_ABOUT THIS TASK_. The lines from the first line of the entries through the line containing "You are a computer-use agent. Image resolution: width=1344" are to be repeated exactly, with both of those lines included.
= = =
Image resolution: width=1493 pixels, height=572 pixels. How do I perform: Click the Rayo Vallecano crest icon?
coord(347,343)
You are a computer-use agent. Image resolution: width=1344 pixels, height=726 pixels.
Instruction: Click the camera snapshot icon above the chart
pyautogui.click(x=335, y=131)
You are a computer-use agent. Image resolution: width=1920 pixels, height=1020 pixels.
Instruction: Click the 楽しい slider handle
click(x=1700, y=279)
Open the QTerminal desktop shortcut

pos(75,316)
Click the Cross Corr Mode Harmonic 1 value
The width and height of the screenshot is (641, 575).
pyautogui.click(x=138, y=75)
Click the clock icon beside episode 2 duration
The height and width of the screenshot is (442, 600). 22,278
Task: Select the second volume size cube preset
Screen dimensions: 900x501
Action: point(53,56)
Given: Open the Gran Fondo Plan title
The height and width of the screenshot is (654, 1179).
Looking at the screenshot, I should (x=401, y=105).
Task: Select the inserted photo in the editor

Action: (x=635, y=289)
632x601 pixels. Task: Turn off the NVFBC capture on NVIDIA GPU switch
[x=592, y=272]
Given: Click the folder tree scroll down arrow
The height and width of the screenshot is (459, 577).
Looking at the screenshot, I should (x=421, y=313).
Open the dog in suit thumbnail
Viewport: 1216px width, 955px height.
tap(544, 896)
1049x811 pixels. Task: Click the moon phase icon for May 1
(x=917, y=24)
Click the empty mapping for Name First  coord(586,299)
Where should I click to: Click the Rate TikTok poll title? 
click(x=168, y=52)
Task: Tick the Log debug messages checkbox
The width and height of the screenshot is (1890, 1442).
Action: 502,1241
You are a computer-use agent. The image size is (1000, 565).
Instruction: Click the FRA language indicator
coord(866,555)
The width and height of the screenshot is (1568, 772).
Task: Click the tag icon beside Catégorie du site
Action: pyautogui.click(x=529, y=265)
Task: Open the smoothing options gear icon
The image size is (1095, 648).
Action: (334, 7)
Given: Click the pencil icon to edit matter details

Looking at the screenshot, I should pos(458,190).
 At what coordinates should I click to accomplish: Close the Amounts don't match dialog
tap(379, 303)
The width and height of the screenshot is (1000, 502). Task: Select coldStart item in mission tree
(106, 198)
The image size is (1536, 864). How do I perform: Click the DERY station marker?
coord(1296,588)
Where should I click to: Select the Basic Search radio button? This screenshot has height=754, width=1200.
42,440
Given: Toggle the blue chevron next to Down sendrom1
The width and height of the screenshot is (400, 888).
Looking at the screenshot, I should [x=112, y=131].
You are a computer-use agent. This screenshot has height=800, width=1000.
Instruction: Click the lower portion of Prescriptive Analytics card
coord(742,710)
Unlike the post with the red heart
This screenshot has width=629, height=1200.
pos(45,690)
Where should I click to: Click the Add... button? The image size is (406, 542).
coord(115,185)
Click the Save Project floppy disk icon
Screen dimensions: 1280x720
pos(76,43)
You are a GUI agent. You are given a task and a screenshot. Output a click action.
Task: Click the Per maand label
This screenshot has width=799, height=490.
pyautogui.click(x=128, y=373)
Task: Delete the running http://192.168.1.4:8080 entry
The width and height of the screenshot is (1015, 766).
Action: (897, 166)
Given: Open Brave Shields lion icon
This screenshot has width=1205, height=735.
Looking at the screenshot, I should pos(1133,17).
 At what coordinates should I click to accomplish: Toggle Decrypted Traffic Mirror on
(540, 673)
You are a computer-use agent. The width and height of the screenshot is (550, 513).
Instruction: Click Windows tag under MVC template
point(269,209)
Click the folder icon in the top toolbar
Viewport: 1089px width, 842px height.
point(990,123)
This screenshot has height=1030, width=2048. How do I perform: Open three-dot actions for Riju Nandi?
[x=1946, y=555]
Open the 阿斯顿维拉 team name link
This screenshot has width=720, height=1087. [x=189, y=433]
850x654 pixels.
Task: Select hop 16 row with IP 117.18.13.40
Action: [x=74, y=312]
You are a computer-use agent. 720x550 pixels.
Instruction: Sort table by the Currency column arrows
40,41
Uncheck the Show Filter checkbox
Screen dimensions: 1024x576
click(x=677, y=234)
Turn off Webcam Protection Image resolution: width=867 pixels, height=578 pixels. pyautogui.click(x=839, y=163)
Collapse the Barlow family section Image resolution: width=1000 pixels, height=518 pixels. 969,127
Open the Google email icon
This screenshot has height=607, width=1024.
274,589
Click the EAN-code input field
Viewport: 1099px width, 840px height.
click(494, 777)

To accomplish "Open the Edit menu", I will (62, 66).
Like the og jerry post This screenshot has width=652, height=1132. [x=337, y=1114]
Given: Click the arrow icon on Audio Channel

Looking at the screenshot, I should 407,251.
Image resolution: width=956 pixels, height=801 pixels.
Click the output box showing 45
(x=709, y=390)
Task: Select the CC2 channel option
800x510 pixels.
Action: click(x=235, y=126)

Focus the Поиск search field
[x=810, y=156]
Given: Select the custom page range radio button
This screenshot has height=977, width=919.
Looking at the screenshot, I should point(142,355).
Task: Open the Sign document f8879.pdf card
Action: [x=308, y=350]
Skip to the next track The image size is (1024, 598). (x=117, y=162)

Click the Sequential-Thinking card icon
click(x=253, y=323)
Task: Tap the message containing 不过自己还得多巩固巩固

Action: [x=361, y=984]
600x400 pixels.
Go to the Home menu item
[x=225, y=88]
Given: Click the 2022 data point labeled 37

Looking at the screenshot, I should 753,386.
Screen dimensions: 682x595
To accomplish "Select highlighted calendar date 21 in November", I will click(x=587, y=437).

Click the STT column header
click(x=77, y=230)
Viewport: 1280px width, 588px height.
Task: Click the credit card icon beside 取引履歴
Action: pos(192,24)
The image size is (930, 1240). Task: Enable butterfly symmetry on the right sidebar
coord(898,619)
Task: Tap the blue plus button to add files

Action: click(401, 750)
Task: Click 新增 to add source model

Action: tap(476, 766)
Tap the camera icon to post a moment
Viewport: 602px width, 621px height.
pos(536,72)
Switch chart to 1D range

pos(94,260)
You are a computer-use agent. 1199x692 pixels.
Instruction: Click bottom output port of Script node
= = =
_WORKED SOLUTION_.
Image resolution: width=1493 pixels, height=572 pixels. How do I perform: Click the Rayo Vallecano crest icon?
coord(347,343)
You are a computer-use agent. Image resolution: width=1344 pixels, height=726 pixels.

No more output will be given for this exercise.